Your assignment
Reword the listing from the line containing "Describe the element" to the end of the listing, swapping "screenshot" for "screen capture" and changing nothing else. Leave out the pictures.

[Collected data]
───
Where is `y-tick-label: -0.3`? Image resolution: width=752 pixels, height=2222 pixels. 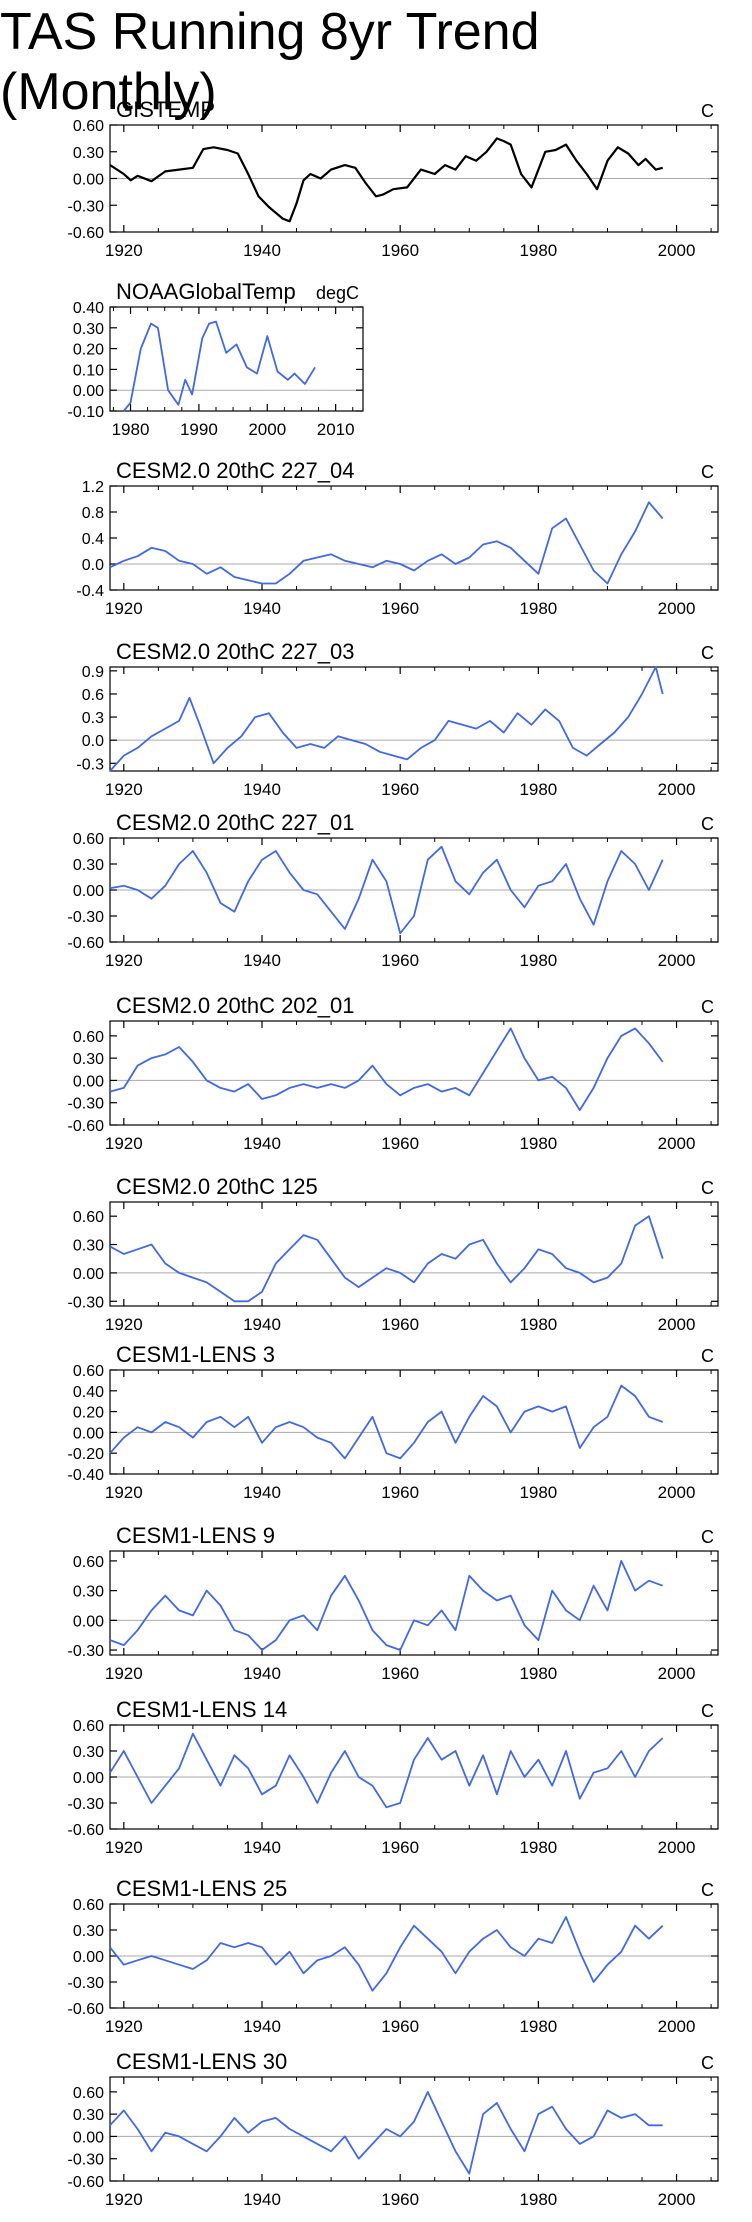 y-tick-label: -0.3 is located at coordinates (90, 764).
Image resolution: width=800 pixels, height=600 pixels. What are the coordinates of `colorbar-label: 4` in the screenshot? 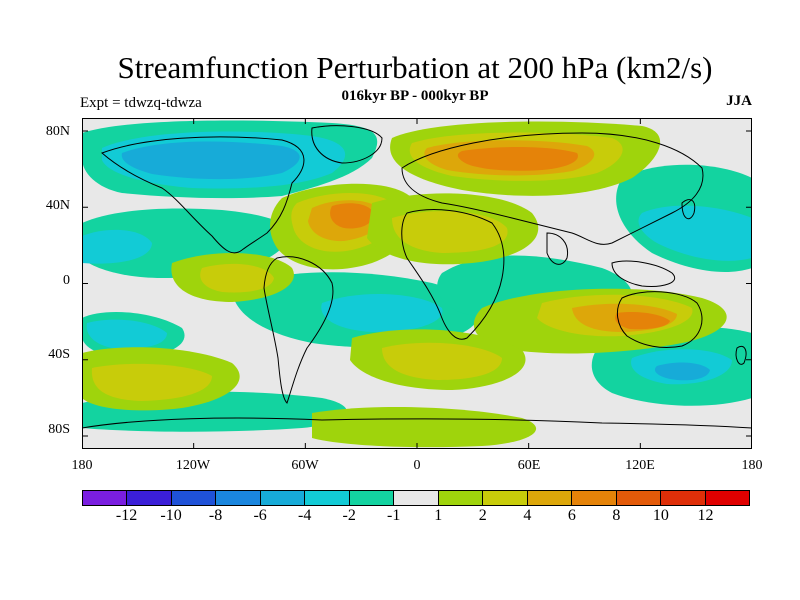 It's located at (528, 516).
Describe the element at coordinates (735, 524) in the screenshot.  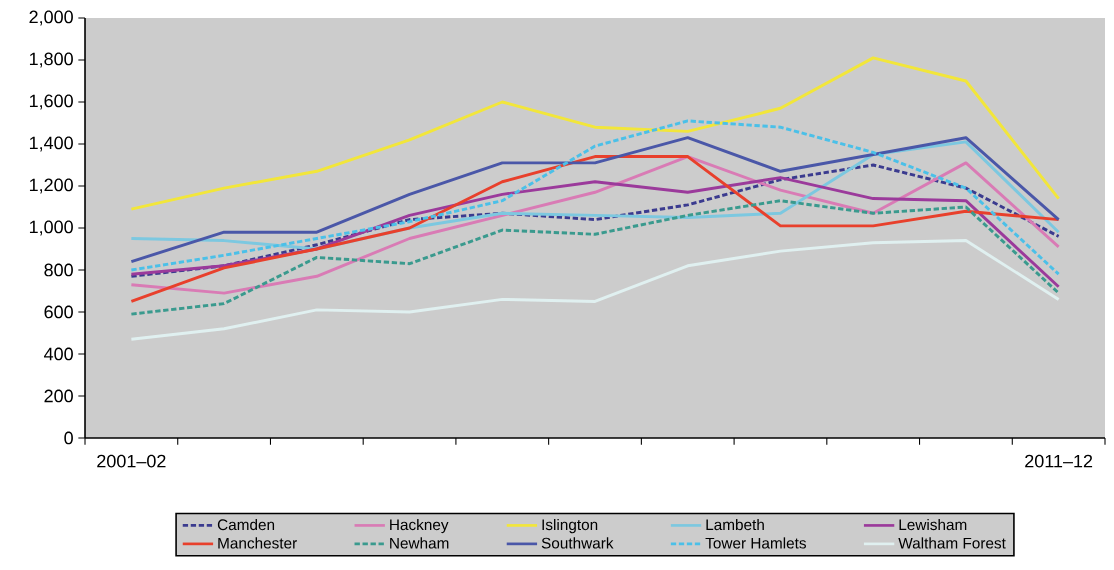
I see `legend-label: Lambeth` at that location.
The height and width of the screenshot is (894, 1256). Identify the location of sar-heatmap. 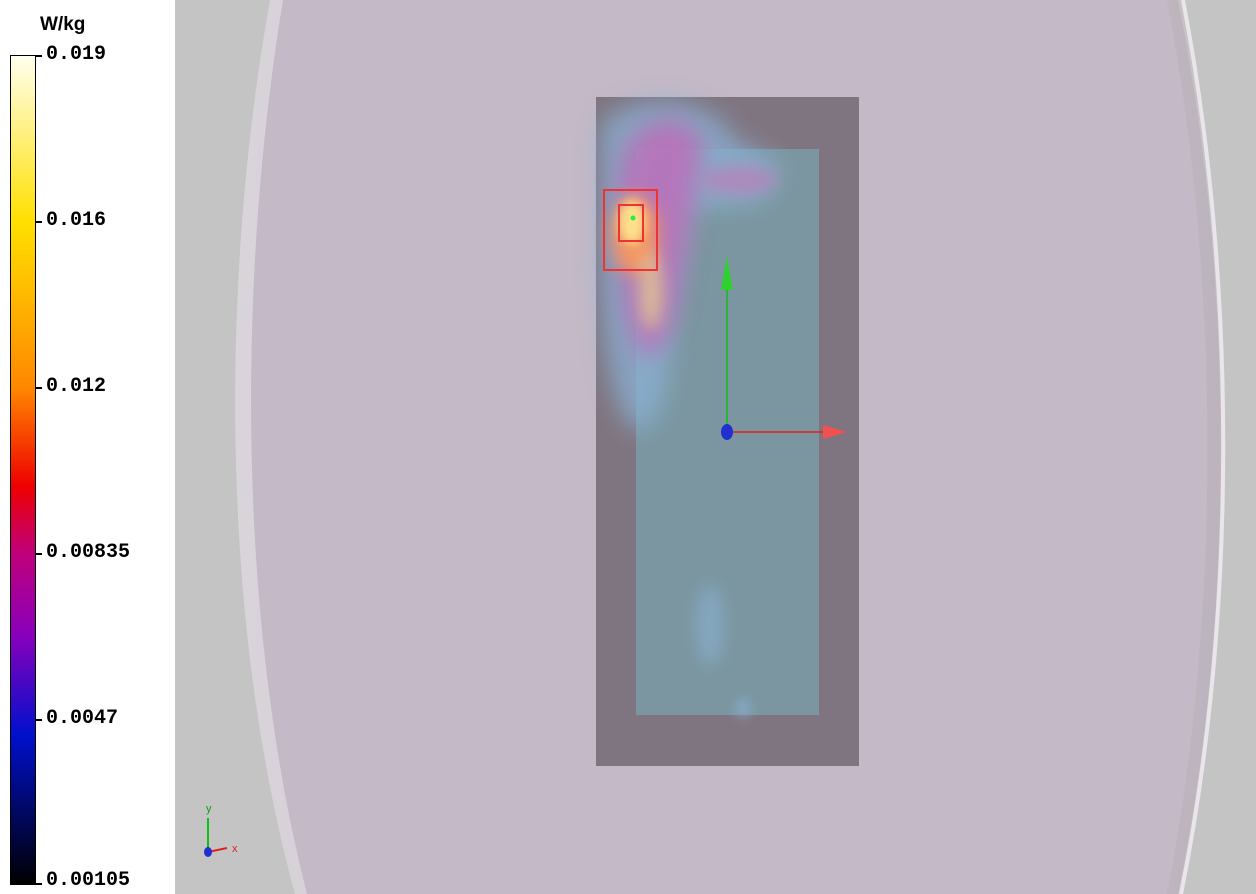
───
Reply to the task
Describe the element at coordinates (735, 524) in the screen capture.  
I see `legend-label: Lambeth` at that location.
The height and width of the screen capture is (894, 1256). Identify the location of sar-heatmap. 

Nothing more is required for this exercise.